**DATA LISTING:**
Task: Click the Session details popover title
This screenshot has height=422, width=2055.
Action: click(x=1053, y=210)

==

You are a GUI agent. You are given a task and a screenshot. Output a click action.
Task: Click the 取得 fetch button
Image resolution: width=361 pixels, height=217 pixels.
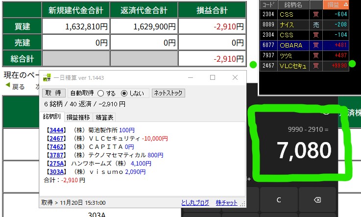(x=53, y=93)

**INSTRUCTIONS FOR THE TASK:** Please extract the lines of the entries from the one containing "You are a GUI" through the one containing "(x=53, y=93)", both included, and copy them verbatim without any pictures.

**FULL OUTPUT:**
You are a GUI agent. You are given a task and a screenshot. Output a click action.
Task: Click the 取得 fetch button
Image resolution: width=361 pixels, height=217 pixels.
(x=53, y=93)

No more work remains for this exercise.